I'm so sorry my little ducklings!!!

I have neglected my LJ duties and scuttled around real life. Honestly. ;)

Last night I saw the West End musical Whistle Down The Wind with my mate Moto and apparently it was a based on a really old film a long time ago starring Haley Mills! Well, it was excellent and the music was beautiful. It was composed by Andrew Lloyd Webber and the piano and drums really stood out!! It was soooo good seriously; its set in 1950s America and its about these naive children who find an escaped convict in their barn but they think it's Jesus because he has wounds on his wrists and feet and it was so sweet!! 

In the end I didn't get tickets for Franz (WAAAAAAAAAAAAAAAAAAAAAAAAAAAAAAAAAAAAAAAAH!!!!!!!!!!!!!) because I seriously don't have any money.

The tickets/Switchfoot people contacted me and said Switchfoot are cancelling due to someone in their family being ill?!?!!! So they said they can't tour Europe in August so does that mean I should get a refund or just wait until September? Whatever it is its a bummer because I was really looking forward to seeing them next week, learning all the lyrics and everything ,even getting my mum into it.

A university letter thingy-magingy came in the post today and it has all these leaflets with it offering bank accounts, laptops, sim cards, books and stuff all at discounted prices - the world is trying to ensnare us because they've just realised - Hey! We are the next generation and will be running the country very shortly.

I took a student questionnaire today and it was amazing some of the questions they asked: 
- Have you ever written to an MP?
- Do you think the gap between poor people and rich people will increase?
- Do you think human civilisation will survive in the next 100 years?
- Who isn't doing enough for the environment? (THE GOVERNMENT!! DUH!)
- Do you think humans will create their own epidemic disease?

It was amazing reading these questions. The answers all seemed so blatant and it really did make me realise how much more EVERYONE should be doing for the world and the enviroment; the government, communities, individually... And the questions seemed almost ironic as it was coming from UCAS which is the official UK university institute thingy which organises our uni places and is set up FROM the government and it was like, they were asking us what we thought of them but the answer was so obvious you know? And it asked if we thought the value of marriage was decreasing, if technology was gonna spiral out of control and if we thought the world had becomed more corrupt since our parents' time and all the obvious answers were yes yes yes.

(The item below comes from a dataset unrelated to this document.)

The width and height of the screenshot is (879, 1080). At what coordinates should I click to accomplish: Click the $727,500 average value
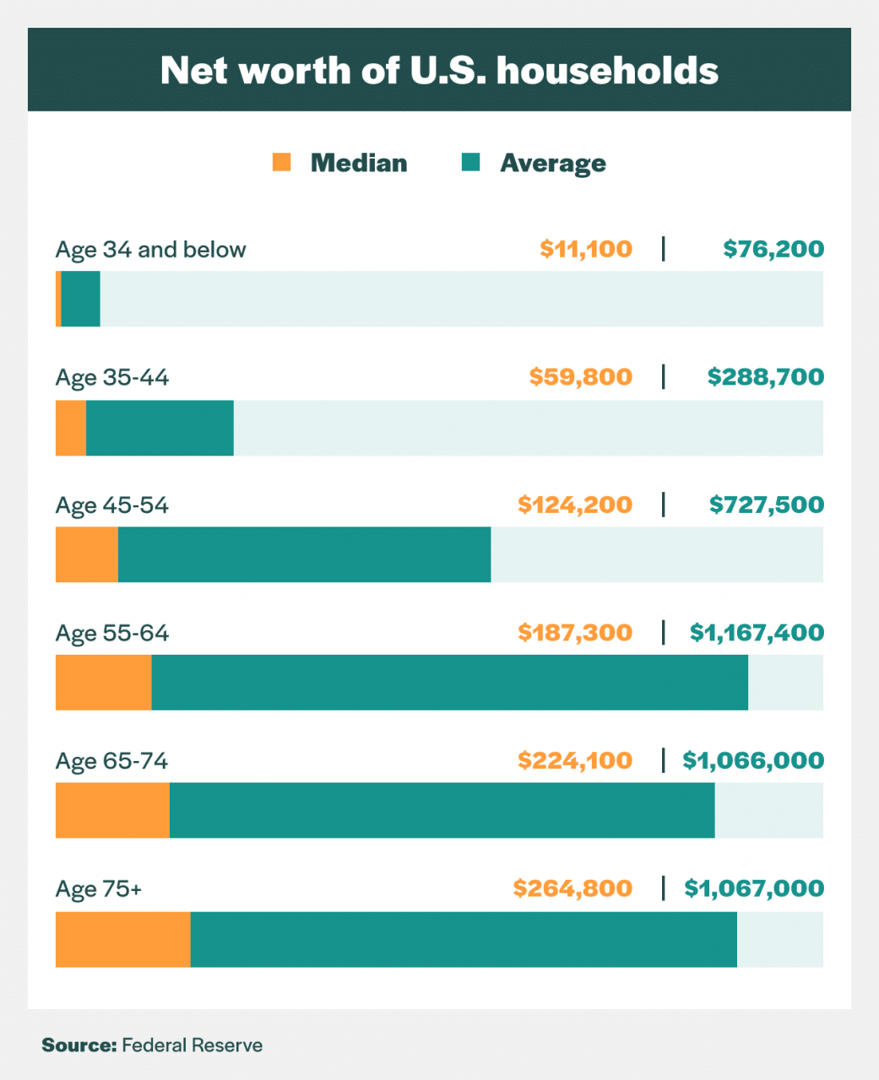coord(767,505)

I timed myself and did a level 4 Sudoko in 12 minutes hurray! I'm now reading The Andy Warhol Diaries (my friends are now teasing me that I'm obsessed - so what if I am?) and I'm reading the Promise of Happiness by Justin Cartwright. That's about this family who are broken and are trying to pick up the missing pieces as their daughter/sister is just coming out of prison for art theft. 

You guys reading anything interesting?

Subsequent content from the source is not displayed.